* **Exercise task**
Copy out, word for word, the part of the material that opens with the line containing "Where should I" and closes with the line containing "Action: pyautogui.click(x=80, y=4)". Leave the pictures out of your copy.

* **Records supplied**
####
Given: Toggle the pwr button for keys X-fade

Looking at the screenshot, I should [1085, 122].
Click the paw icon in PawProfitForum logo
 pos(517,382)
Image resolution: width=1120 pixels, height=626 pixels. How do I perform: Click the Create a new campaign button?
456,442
####
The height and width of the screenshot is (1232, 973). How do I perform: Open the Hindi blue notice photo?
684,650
####
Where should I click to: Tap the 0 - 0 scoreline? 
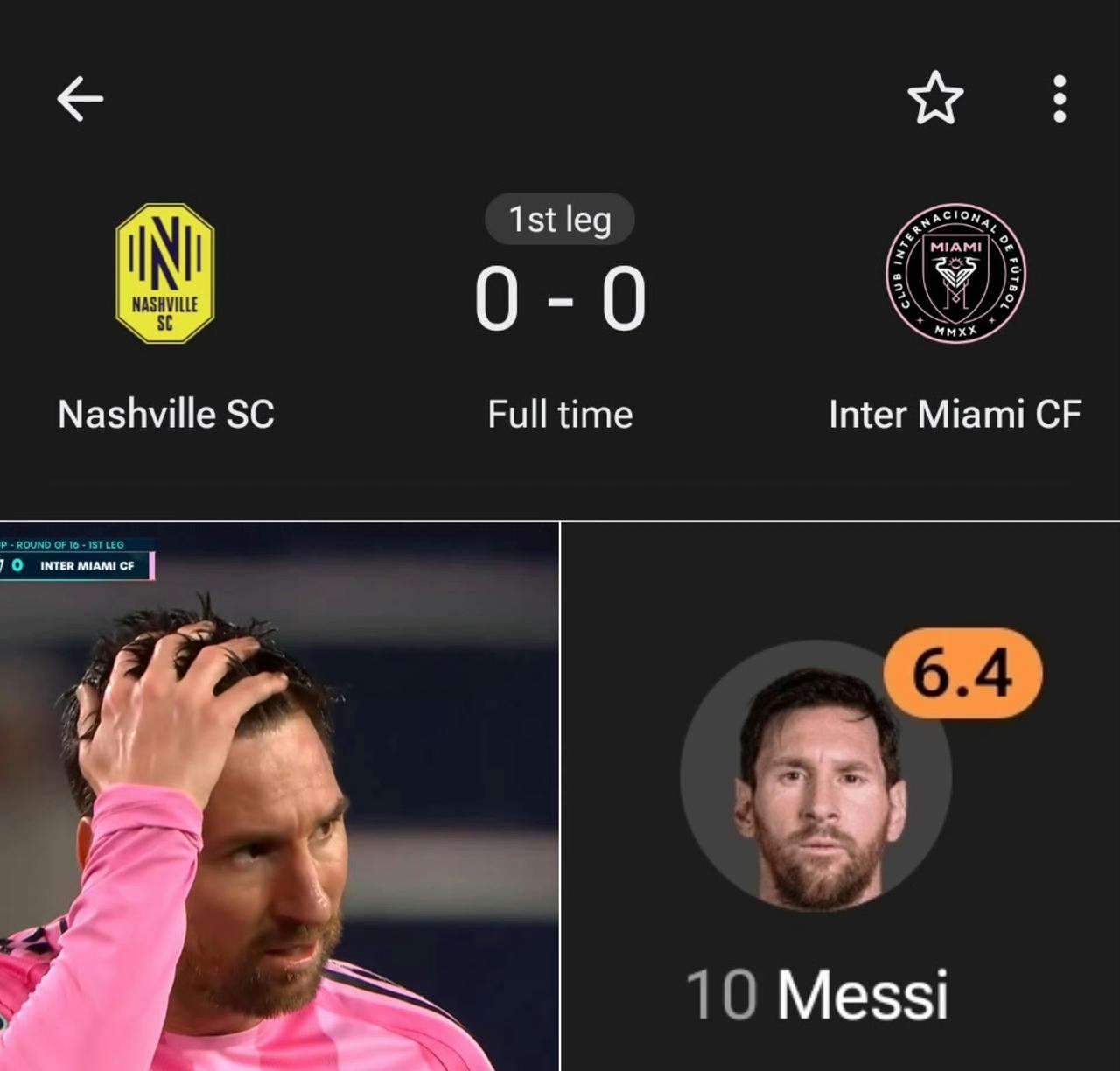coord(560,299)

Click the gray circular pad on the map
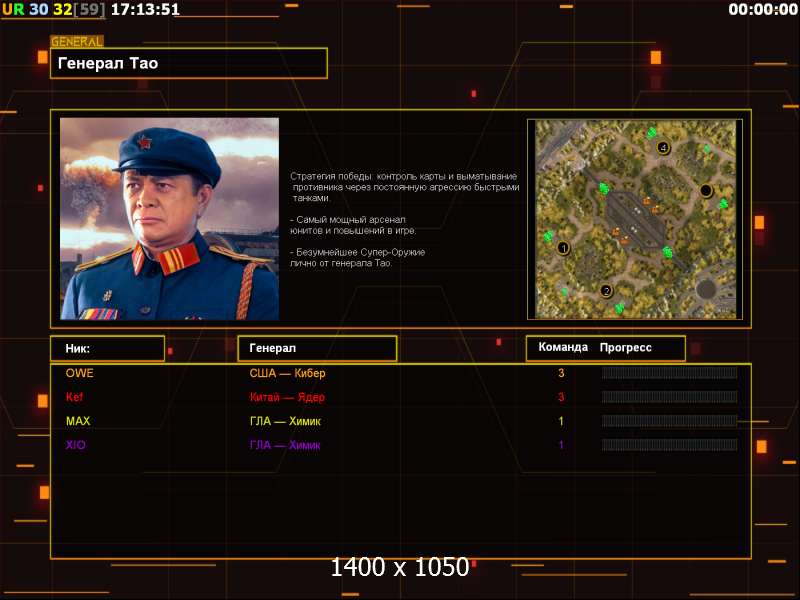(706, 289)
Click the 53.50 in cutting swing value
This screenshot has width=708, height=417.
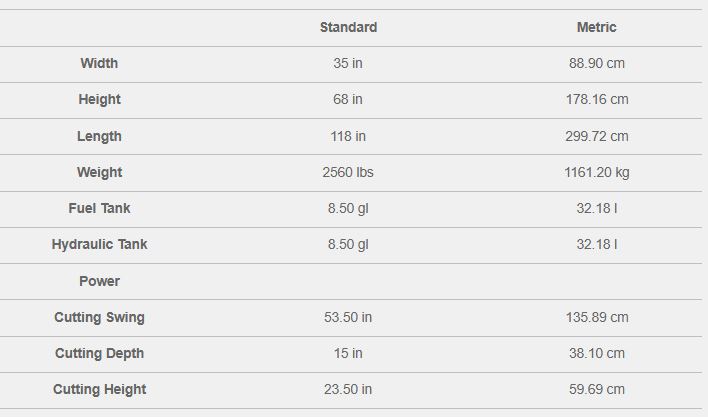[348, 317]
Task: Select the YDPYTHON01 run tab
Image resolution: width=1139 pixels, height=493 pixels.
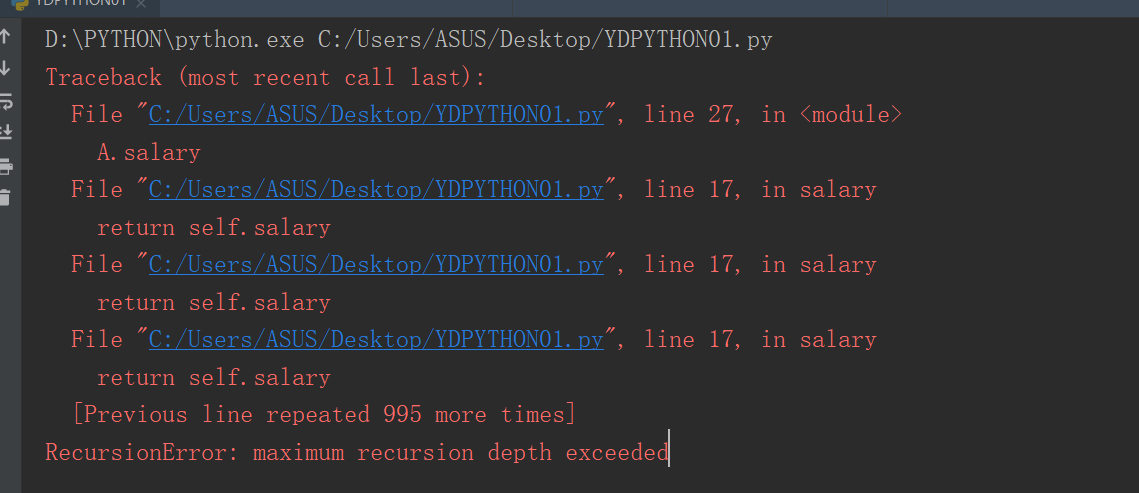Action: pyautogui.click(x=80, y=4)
####
* **Written response**
Where should I click to: Tap the 0 - 0 scoreline? 
coord(560,299)

Click the gray circular pad on the map
(706, 289)
Click the 53.50 in cutting swing value
This screenshot has width=708, height=417.
[348, 317]
Task: Select the YDPYTHON01 run tab
Image resolution: width=1139 pixels, height=493 pixels.
Action: pyautogui.click(x=80, y=4)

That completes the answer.